Collison, the scapegoat for many of the Mavs’ crunch-time failures during their miserably mediocre 2012-13 season, keyed the Los Angeles Clippers’ comeback from a 22-point deficit in Sunday’s series-evening Game 4 win over the Oklahoma City Thunder. He scored 12 of his 18 points in the fourth quarter, making several impact plays with his speed as part of a three-guard late lineup, including a couple of layups that were the Clippers’ last two buckets.
“Game ball goes to Darren Collison,” L.A. star Chris Paul said.
What a moment for Collison, whose one-season stint in Dallas was so disappointing. He arrived with hope that he’d have a chance to prove he could be a long-term solution as the Mavs’ starting point guard and ended up getting demoted for an elderly, off-the-street replacement ... twice.

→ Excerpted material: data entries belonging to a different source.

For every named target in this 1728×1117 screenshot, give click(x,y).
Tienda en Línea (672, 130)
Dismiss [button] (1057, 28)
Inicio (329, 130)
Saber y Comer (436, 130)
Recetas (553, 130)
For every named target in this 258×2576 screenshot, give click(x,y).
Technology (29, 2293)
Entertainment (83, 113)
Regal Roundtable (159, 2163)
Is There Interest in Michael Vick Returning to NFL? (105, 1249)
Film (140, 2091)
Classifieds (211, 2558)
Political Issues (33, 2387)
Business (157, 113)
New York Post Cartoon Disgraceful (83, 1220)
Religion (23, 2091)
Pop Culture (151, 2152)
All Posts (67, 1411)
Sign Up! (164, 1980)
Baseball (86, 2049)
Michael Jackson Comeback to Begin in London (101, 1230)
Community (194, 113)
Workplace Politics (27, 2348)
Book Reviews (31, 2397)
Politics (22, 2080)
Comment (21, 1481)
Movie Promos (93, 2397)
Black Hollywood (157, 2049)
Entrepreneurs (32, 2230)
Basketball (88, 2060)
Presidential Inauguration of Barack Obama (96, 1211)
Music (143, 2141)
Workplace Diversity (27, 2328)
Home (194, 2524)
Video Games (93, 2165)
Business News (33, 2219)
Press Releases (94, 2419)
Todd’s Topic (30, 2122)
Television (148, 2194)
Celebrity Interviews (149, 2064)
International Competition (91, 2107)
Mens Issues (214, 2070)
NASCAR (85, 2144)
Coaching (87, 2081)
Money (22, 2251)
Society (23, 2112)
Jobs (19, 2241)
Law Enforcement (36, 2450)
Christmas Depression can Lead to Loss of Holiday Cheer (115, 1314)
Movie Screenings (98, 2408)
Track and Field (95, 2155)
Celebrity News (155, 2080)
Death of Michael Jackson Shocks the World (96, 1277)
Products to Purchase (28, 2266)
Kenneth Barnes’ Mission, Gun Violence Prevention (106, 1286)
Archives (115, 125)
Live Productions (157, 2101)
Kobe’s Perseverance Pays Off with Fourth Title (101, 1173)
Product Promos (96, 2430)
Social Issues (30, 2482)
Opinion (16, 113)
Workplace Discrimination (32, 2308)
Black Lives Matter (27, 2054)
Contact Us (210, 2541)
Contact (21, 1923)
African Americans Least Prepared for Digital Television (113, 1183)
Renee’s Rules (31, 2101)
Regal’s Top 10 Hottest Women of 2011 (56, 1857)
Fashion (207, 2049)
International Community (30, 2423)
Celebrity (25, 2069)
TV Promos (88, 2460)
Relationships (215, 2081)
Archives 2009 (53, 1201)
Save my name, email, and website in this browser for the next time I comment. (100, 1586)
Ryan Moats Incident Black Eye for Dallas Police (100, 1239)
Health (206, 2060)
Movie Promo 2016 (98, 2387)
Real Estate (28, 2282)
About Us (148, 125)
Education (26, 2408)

Collison, who signed a two-year, $3.9 million deal this summer, has been a great addition to the Clippers. His stats (11.4 ppg, 3.7 apg) are actually down a bit from last season, but not nearly as much as the pressure on him.
L.A. didn’t ask Collison to replace a legend, as the Mavs did after scrambling to fill Jason Kidd’s shoes. They signed Collison to complement a perennial All-Star point guard.
Collison has consistently provided the Clippers with quickness and energy off the bench, except when CP3 went down for several weeks in the middle of the season. Then, Collison did an admirable job as the fill-in starter, helping MVP candidate Blake Griffin keep the Clippers’ boat afloat without their captain.
In other words, Collison has lived up to Rick Carlisle’s evaluation of him: one of the league’s best backup point guards. Emphasis on backup.
He’s much more J.J. Barea than Jason Kidd. No shame in that.
Barea had some magnificent moments during the Mavs’ 2011 title run. Maybe Collison can have a similar experience as a complementary piece for the Clippers.